A mixed phenotype is characteristic of de novo Mixed Phenotype Acute Leukemia (MPAL) but can also be seen in other leukemias. It poses substantial classification and management dilemmas. Herein, we report a large cohort of acute leukemia with a mixed phenotype and define Acute Myeloid Leukemia with Mixed Phenotype (AML-MP) and MPAL as two distinct groups by characterizing the clinical, genetic, and transcriptomic features. Clinically, patients with AML-MP and MPAL were both treated with either AML- or acute lymphoblastic leukemia (ALL)-directed induction regimens. AML-MP shows inferior responses (HR, 12.5; 95% CI, 2.72-57.8; p=.001), while MPAL shows better responses to ALL-directed treatment. Genetically, AML-MP harbors more frequent RUNX1 (23/52, 44%) and TP53 (12/52, 23.1%) mutations.

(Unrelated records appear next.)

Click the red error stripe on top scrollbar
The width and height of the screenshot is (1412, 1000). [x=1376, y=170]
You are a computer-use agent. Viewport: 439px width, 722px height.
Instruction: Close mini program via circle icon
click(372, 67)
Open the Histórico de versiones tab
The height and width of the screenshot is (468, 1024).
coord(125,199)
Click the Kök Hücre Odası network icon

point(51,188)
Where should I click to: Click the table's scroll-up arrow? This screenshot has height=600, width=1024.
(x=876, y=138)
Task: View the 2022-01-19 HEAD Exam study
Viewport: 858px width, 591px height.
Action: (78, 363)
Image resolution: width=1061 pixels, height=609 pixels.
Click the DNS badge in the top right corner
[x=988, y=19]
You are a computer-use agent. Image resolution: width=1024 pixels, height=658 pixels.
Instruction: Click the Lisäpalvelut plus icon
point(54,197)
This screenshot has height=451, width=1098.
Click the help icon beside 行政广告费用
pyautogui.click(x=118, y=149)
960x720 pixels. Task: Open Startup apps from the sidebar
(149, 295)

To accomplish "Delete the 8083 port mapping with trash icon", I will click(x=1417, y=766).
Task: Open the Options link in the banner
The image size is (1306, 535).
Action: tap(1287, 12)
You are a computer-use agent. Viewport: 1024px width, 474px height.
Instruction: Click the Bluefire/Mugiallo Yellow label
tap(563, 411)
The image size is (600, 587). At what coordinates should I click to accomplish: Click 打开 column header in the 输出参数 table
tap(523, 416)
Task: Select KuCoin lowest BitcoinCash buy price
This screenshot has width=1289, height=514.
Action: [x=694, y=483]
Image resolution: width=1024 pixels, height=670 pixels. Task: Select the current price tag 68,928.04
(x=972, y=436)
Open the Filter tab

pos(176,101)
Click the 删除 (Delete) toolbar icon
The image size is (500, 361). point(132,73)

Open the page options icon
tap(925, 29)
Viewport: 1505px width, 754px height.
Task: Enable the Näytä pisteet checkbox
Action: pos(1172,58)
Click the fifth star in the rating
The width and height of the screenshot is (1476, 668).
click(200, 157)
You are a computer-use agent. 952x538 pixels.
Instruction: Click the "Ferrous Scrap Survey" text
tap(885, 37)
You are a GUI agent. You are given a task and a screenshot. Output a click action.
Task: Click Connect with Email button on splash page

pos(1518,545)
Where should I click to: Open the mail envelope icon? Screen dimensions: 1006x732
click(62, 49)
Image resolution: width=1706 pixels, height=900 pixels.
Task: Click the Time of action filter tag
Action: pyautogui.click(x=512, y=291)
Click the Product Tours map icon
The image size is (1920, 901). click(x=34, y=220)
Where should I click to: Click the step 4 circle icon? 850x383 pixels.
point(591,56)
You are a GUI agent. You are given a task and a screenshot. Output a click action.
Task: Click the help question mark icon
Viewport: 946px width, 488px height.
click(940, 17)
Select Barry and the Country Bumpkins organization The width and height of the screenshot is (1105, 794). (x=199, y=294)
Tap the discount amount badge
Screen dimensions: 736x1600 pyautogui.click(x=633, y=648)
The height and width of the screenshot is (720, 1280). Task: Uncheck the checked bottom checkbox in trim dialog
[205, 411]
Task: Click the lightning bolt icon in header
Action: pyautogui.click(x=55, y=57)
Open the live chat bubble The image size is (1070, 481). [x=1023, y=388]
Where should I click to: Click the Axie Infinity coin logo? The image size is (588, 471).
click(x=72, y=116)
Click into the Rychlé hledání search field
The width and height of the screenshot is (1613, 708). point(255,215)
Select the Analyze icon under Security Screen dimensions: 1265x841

In contrast, RUNX1 mutations are less frequent in MPAL (8/35, 23%, p=.01 vs AML-MP) and TP53 mutations as a driver are virtually absent in MPAL. Transcriptionally, AML-MP shows enrichment for stemness signatures, and a relative deficit of transcription factors critical for myeloid and lymphoid differentiation. Furthermore, AML-MP rarely switches to a lymphoid immunophenotype after treatment, in contrast to MPAL (1/40, 2.5%, vs. 10/28, 35.7%, p=.0003). Lastly, a genomic classification framework is proposed for future studies. Together, these data support the designation of AML-MP as a diagnosis distinct from MPAL and provide novel insights into the pathogenesis and therapies of acute leukemia with a mixed phenotype.